▶ [What you will do] From the line with "At what coordinates" to the line with "You are a GUI", retype every line exactly, including those two, and leave out the rest of the data below.

▶ [Data supplied]
..............................

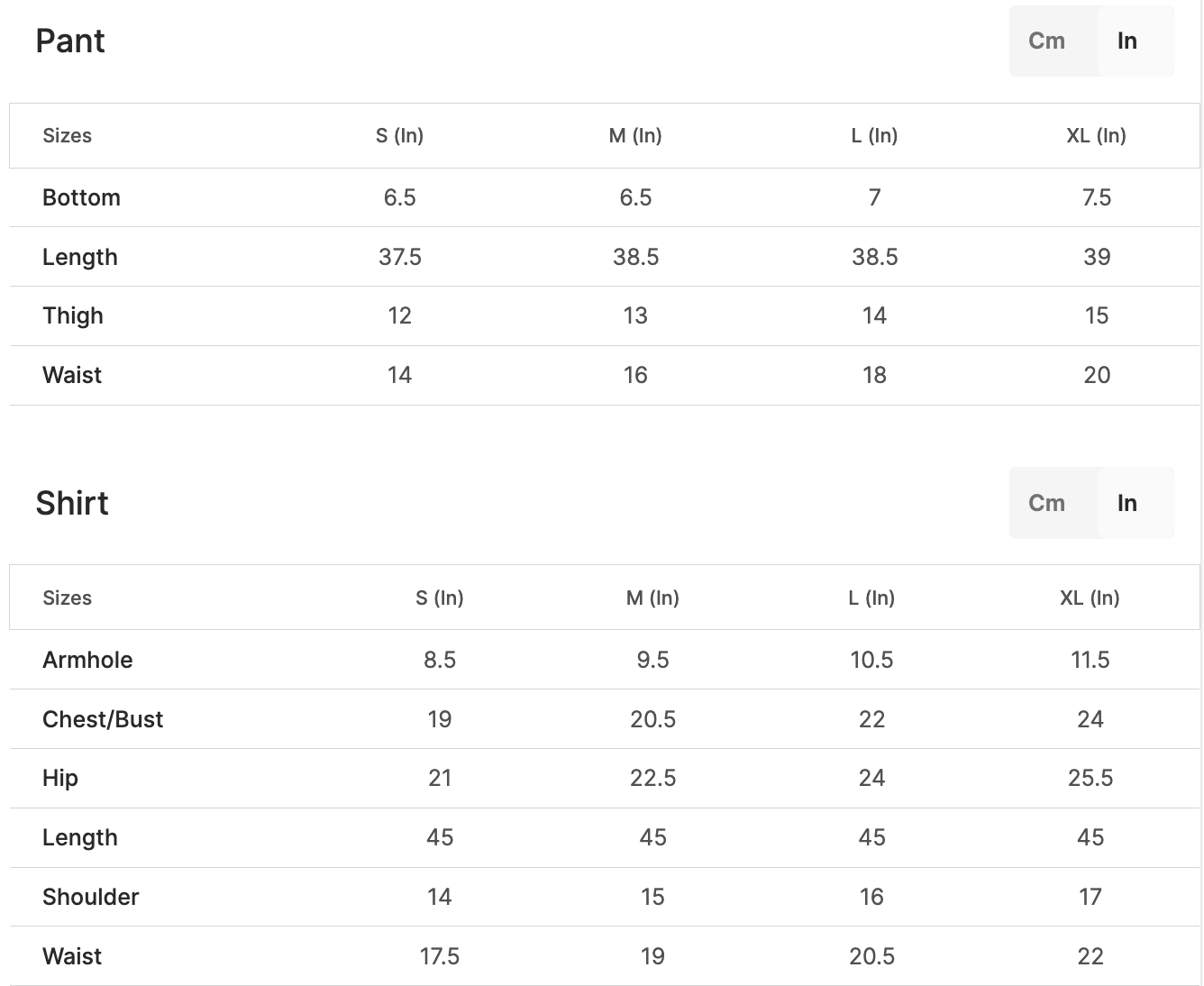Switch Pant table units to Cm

..............................

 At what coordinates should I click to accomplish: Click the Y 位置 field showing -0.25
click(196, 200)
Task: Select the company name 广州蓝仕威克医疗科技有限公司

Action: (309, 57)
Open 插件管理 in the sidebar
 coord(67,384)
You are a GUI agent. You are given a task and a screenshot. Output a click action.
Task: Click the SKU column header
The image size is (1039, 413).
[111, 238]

..............................

▶ [Response to the exercise]
 At what coordinates should I click to accomplish: Click the Y 位置 field showing -0.25
click(196, 200)
Task: Select the company name 广州蓝仕威克医疗科技有限公司

Action: (309, 57)
Open 插件管理 in the sidebar
 coord(67,384)
You are a GUI agent. You are given a task and a screenshot. Output a click action.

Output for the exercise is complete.